BEGIN TASK INPUT

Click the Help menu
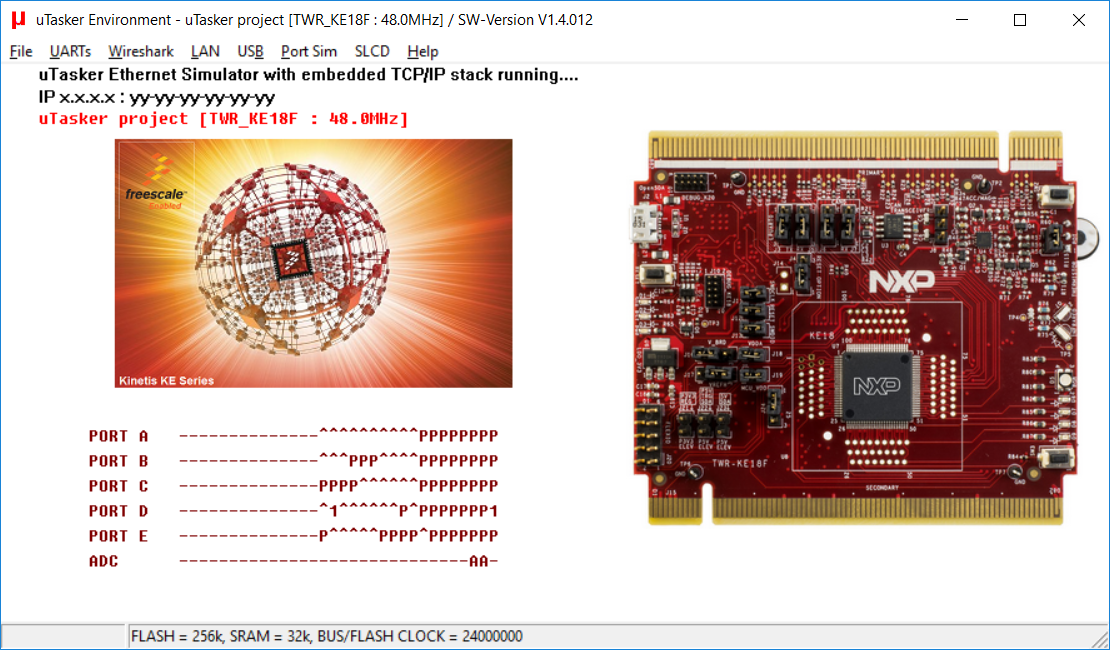Viewport: 1110px width, 650px height. click(422, 51)
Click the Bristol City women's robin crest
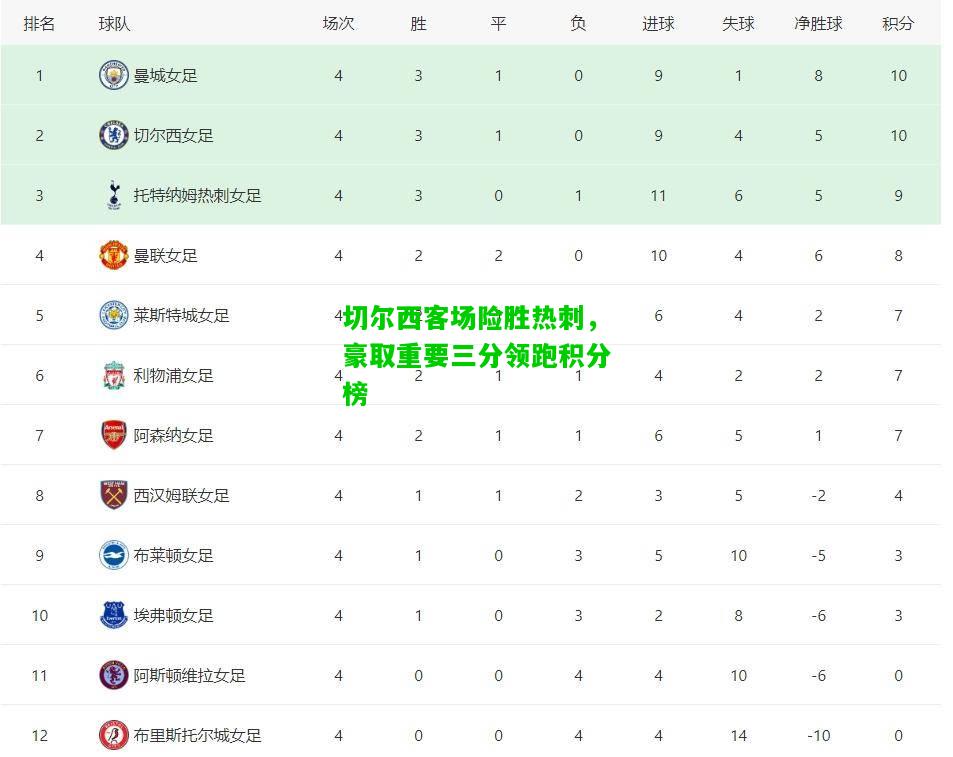 [x=114, y=735]
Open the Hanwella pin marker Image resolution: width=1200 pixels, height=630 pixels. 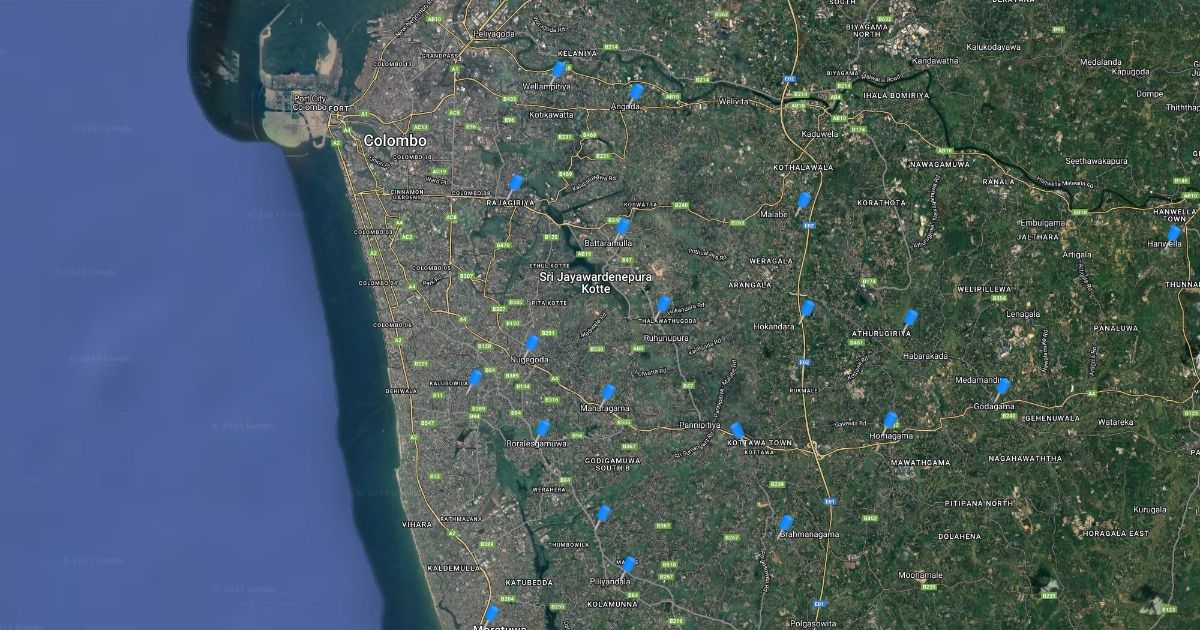click(1174, 234)
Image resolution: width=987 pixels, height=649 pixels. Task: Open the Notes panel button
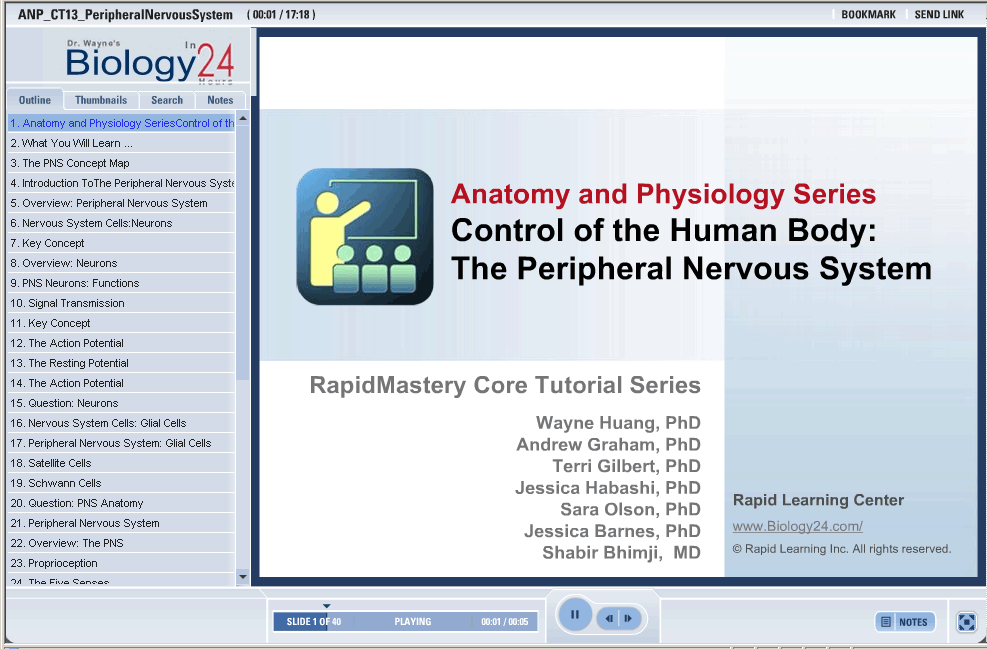tap(905, 622)
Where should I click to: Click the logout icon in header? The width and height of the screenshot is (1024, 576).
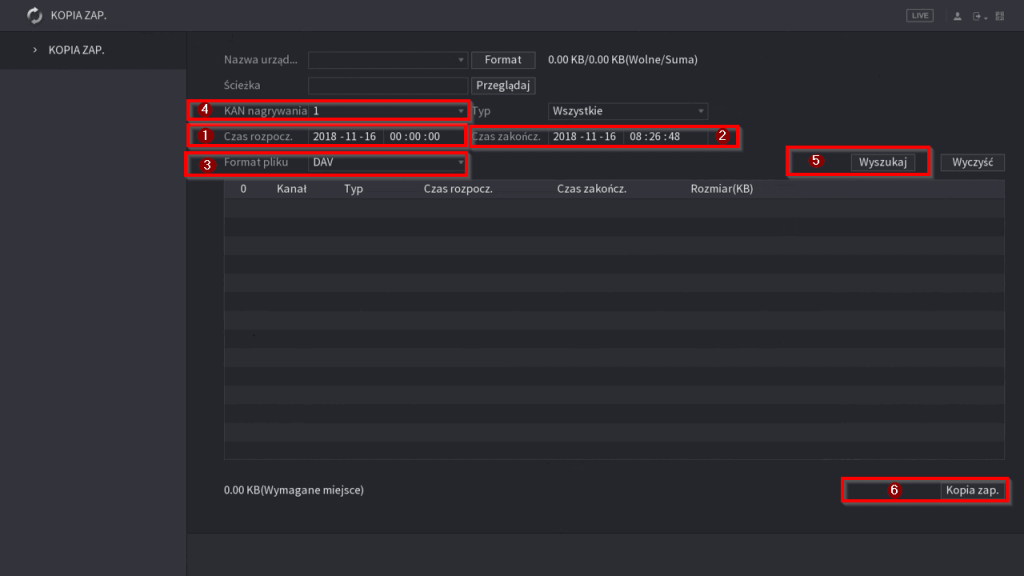click(977, 16)
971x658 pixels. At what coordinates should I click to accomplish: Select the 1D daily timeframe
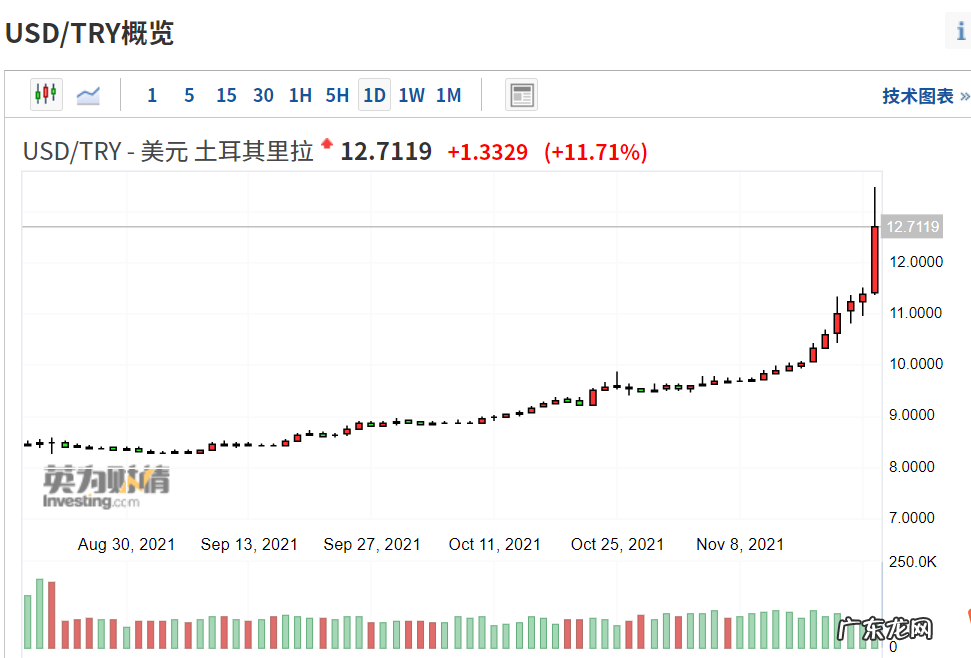point(374,94)
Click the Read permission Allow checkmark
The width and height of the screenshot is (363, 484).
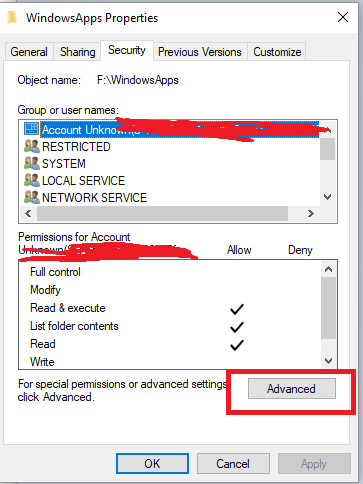(x=237, y=345)
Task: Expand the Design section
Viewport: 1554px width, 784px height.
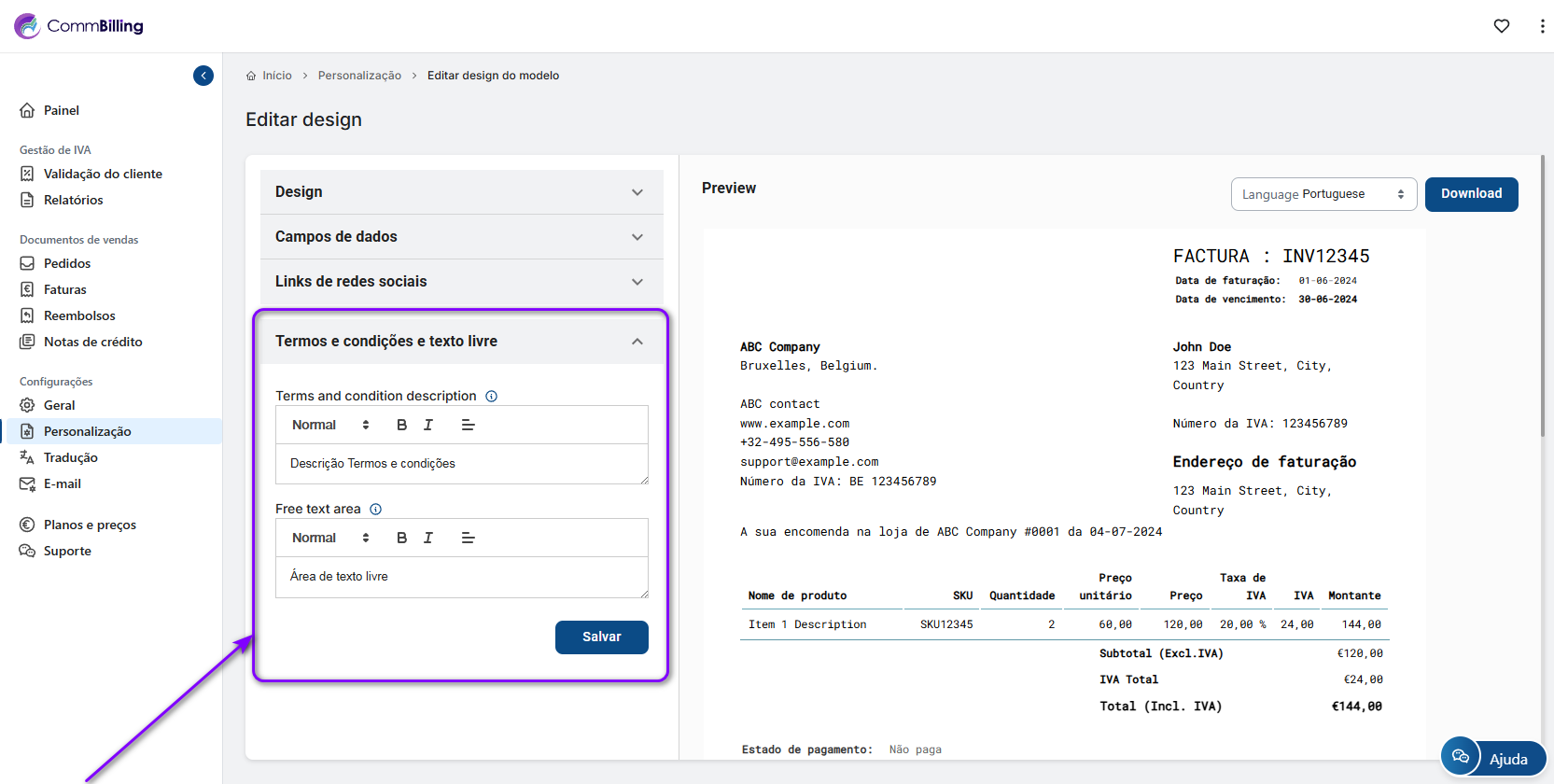Action: click(461, 191)
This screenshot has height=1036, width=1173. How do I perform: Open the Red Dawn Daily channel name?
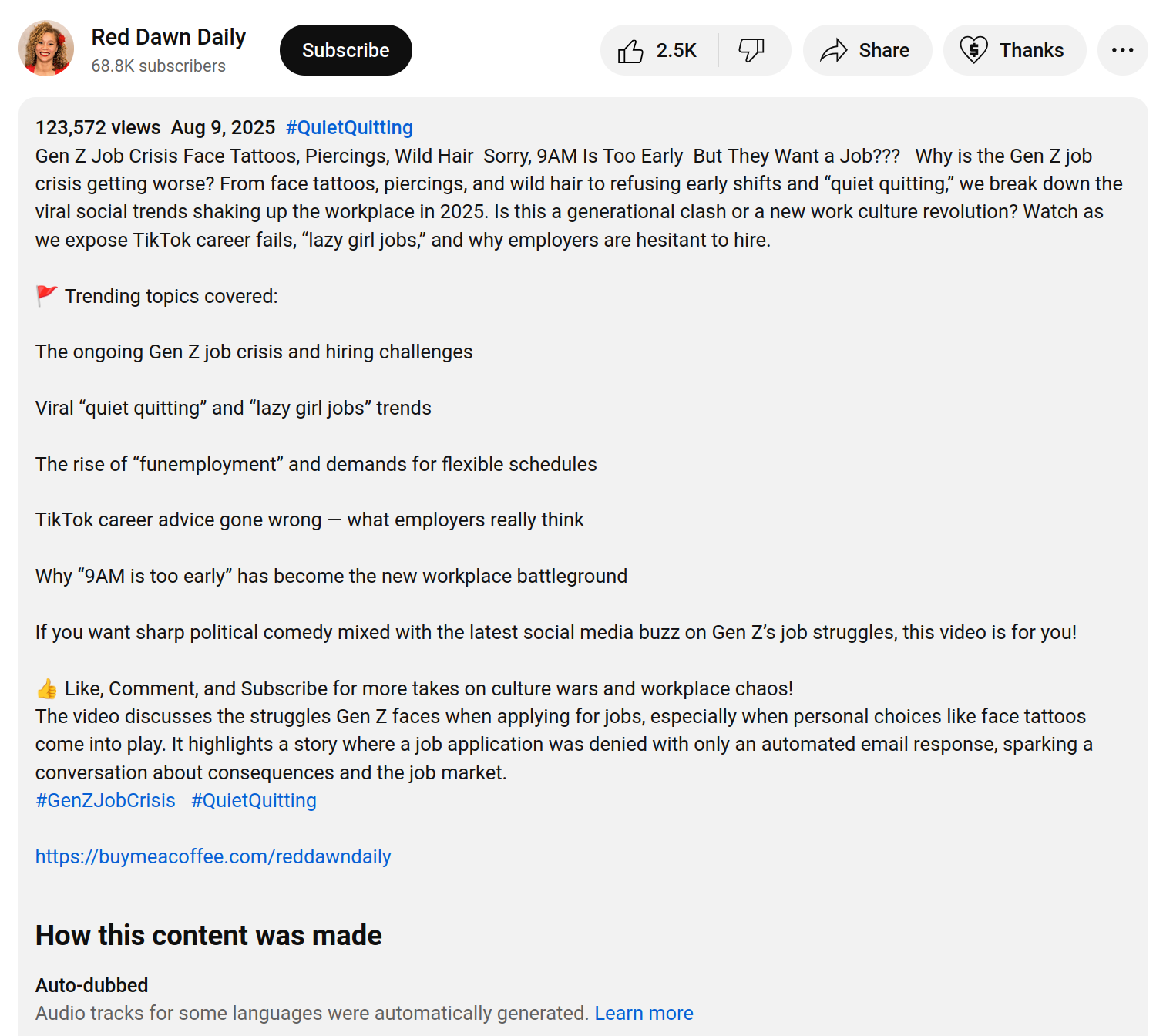coord(168,37)
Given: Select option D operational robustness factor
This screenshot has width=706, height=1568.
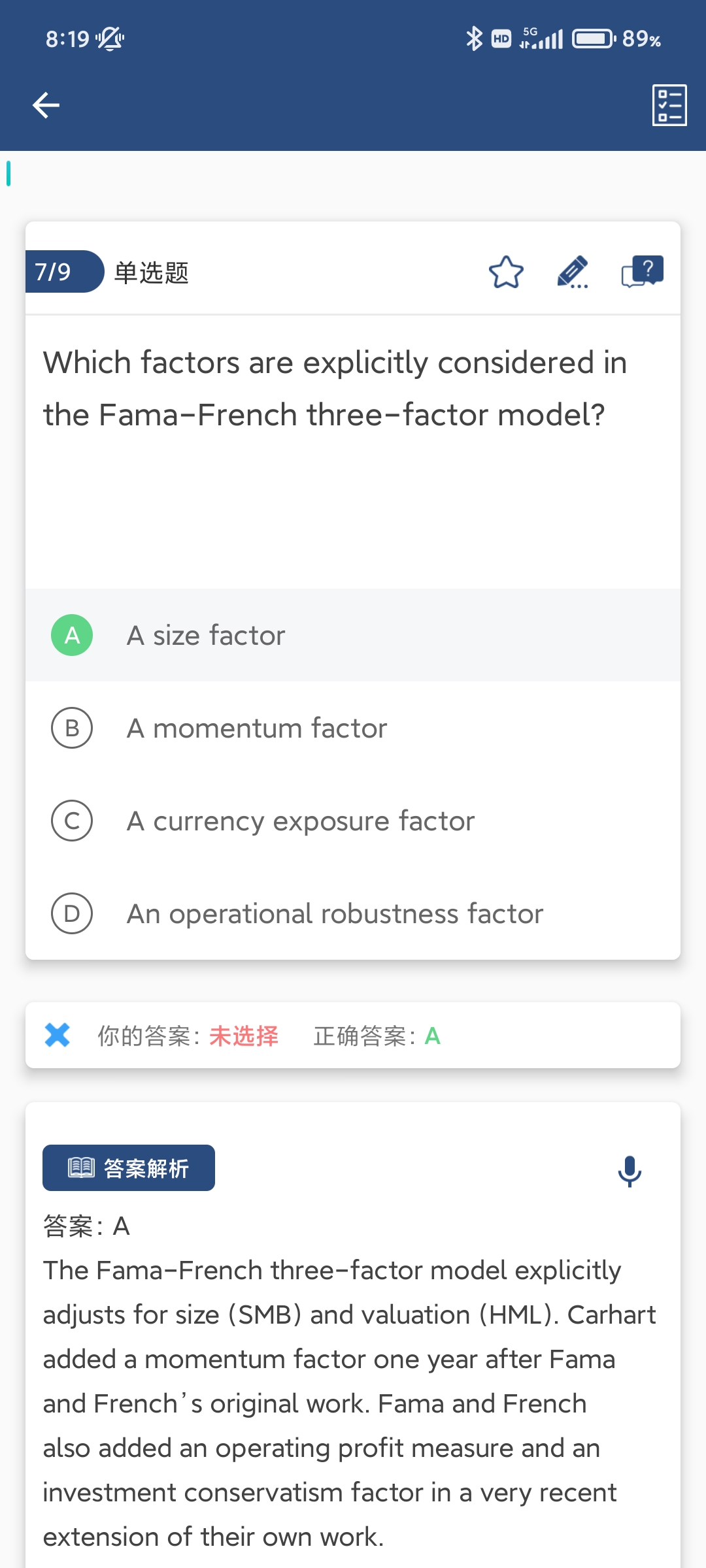Looking at the screenshot, I should [335, 913].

END TASK INPUT

**WORK REQUEST**
Reproduce the span beginning at the line with "971x658 pixels. At" and ending at the last line of the entries above, inclusive, exactly as it stands. Exclude the pictures.

**ANSWER BOX**
971x658 pixels. At what coordinates should I click to accomplish: Select the 1D daily timeframe
point(374,94)
Click the Read permission Allow checkmark
The width and height of the screenshot is (363, 484).
(x=237, y=345)
Task: Expand the Design section
Viewport: 1554px width, 784px height.
Action: click(461, 191)
This screenshot has height=1036, width=1173. How do I perform: Open the Red Dawn Daily channel name?
coord(168,37)
Given: Select option D operational robustness factor
This screenshot has width=706, height=1568.
Looking at the screenshot, I should [335, 913].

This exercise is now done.